Bien que longtemps négligée, la nature des sols jouerait un rôle dans l'efficacité de la capture de CO2 par les végétaux. Ce paramètre pourrait avoir un effet significatif sur l'évolution de la concentration du dioxyde de carbone dans l’atmosphère.
La concentration en CO2 dans l’atmosphère ne cesse de croître depuis plusieurs dizaines d’années. Elle était environ de 260 à 280 parties par million (ppm) avant la révolution industrielle, serait de 380 ppm à ce jour et pourrait atteindre 500 ppm dans quelques décennies.
Des expériences ont déjà été menées pour comprendre les effets qu’une telle augmentation pourrait avoir sur les écosystèmes, notamment sur les végétaux situés à la base des chaînes alimentaires. Elle provoquerait par exemple une amélioration de la croissance des plantes en dopant l’activité de la photosynthèse (un processus métabolique consommant du CO2) et des changements d’espèces dominantes. Les organismes sachant tirer profit de la libération massive de ce gaz à effet de serre prendraient alors le dessus. Mais un facteur a souvent été négligé dans ces études : la nature du sol.
Il jouerait pourtant un rôle prépondérant d'après des scientifiques américains dirigés par Philip Fay, de l'USDA-ARS Grassland Soil and Water Research Laboratory (QSWRL), qui viennent de publier leurs conclusions dans la revue Nature Climate Change. Cette équipe a étudié la réponse de plantes herbacées à des changements atmosphériques induits par l’Homme. Les herbes ont été cultivées sur trois types de sols recouvrant près 20 % de la surface des terres émergées de la Planète. Certains résultats indiquent que l’augmentation de la concentration en CO2 atmosphérique pourrait s’accélérer dans le futur.
Des analyses de sol pour prédire le climat ?
Les végétaux ont été cultivés dans des chambres expérimentales situées à l’extérieur durant 4 ans. Elles abritaient chacune une concentration différente de dioxyde de carbone, entre 250 et 500 µl/l d’air. Les 60 échantillons de sol étaient de nature argileuse, limonoargileuse ou de type loam (un mélange de limon, d'argile et de sable).
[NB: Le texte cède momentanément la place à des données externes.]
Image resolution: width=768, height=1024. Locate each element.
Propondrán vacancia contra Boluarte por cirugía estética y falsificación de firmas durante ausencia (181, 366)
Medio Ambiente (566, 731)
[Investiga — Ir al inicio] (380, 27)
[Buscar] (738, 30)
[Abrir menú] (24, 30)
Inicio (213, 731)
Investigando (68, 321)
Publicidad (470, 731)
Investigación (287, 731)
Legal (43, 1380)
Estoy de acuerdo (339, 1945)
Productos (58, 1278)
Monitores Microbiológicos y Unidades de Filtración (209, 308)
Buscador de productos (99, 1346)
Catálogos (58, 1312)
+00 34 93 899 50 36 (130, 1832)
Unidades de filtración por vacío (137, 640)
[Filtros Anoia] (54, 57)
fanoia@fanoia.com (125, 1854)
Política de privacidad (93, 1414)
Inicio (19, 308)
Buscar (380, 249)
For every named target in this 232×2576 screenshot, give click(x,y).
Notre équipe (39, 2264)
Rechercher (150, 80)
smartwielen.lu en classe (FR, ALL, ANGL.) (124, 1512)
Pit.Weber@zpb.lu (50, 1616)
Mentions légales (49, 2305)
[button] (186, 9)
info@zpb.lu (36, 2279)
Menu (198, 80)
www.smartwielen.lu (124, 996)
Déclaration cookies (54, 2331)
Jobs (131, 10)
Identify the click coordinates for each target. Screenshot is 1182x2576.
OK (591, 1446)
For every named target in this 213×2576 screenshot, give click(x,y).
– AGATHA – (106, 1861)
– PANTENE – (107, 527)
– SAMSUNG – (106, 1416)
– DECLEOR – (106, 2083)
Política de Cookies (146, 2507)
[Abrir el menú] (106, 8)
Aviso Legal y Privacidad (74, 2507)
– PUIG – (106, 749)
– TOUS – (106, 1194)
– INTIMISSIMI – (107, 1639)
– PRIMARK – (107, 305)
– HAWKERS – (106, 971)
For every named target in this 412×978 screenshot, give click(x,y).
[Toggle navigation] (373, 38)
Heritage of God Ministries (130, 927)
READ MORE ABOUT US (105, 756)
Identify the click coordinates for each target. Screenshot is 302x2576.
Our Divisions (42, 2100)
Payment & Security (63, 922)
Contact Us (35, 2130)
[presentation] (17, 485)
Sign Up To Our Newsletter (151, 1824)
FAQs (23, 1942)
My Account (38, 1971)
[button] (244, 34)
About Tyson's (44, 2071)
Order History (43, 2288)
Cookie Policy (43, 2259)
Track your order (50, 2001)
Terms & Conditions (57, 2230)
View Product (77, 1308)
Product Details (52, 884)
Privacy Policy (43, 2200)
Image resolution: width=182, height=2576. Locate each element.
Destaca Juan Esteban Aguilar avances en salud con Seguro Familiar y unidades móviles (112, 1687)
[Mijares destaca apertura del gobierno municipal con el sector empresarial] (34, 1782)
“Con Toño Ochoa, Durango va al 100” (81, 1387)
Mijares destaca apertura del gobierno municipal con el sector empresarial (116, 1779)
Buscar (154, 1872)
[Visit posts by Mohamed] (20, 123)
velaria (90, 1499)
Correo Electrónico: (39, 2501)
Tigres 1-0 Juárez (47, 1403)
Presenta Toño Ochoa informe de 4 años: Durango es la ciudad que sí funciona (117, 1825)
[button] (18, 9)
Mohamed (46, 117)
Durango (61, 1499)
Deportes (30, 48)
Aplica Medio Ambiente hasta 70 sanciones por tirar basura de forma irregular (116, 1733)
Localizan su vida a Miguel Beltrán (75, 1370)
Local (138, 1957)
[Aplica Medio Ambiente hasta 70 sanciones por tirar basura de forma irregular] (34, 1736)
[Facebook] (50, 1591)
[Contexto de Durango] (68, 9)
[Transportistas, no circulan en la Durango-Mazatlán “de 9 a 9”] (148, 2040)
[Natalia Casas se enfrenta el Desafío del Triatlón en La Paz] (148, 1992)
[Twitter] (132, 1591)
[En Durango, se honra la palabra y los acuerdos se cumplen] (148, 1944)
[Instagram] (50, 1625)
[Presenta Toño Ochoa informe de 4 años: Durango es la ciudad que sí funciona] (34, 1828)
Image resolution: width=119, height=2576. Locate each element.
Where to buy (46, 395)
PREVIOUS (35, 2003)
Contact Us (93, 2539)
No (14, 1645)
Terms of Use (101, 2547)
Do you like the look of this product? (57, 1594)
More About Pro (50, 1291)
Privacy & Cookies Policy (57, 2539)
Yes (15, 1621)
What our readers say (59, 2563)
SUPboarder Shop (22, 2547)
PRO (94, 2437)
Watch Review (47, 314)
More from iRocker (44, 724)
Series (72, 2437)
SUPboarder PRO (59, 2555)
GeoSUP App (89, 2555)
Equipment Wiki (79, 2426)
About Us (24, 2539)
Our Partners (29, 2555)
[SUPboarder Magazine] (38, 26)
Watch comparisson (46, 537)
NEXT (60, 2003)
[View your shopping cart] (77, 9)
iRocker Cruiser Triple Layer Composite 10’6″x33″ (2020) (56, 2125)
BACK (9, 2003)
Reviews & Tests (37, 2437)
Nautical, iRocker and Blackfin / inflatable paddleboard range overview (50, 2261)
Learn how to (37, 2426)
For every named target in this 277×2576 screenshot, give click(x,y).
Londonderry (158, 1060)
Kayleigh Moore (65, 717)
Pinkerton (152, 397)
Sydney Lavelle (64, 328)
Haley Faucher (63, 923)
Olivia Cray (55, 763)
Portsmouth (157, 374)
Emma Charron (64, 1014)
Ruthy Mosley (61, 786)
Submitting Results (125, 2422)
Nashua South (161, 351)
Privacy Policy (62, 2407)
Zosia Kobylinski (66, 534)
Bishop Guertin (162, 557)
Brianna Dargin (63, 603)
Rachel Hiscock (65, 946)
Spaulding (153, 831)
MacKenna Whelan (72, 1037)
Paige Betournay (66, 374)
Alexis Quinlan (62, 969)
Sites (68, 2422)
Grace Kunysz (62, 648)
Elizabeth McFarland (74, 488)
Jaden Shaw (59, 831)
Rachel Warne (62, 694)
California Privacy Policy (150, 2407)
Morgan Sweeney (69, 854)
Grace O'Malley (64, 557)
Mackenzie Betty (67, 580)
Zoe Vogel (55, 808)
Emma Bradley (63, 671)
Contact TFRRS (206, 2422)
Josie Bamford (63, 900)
On a mesuré les conséquences de l’augmentation de la concentration du gaz à effet de serre dans l’atmosphère en déterminant la productivité primaire nette hors sol des plantes, aboveground net primary productivity (ANPP) en anglais.
L’ANPP a augmenté linéairement d’un facteur 2,5 entre des concentrations en CO2 de 250 et 500 µl/l d’air sur les sols limonoargileux et loam. Cette croissance s’est accompagnée d’un changement des espèces dominantes. En revanche, la productivité des plantes produites sur le sol argileux, dans les mêmes conditions expérimentales, a seulement été multipliée par 1,6. Elle semble avoir atteint un niveau de saturation lorsque les plantes ont été exposées au taux actuel de CO2 atmosphérique.
Les implications de ce résultat sont importantes. Ces végétaux ne seraient plus en mesure de capturer du carbone excédentaire. La concentration en dioxyde de carbone atmosphérique pourrait croître beaucoup plus rapidement que par le passé. Il est donc d’une importance capitale d’intégrer la nature des sols dans les modèles de prévision cherchant à comprendre les conséquences de nos pollutions sur notre environnement et sur le réchauffement climatique.
La réponse des communautés végétales a été élevée sur des sols présentant naturellement un fort taux d’humidité et où les effets directs de l’augmentation de la concentration en CO2 (comme une meilleure photosynthèse) ont été complétés par des effets indirects. Dans le loam, il s'agit d'une importante augmentation du taux d’humidité et sur le sol limonoargileux, cet effet indirect vient des changements d’espèces dominantes au profit d’organismes plus productifs. Ces effets secondaires, n'ayant pas touché les milieux argileux, seraient liés à diverses propriétés des sols, dont leur granulométrie, impactant leurs capacités à retenir l’eau et l’humidité et à les délivrer aux plantes.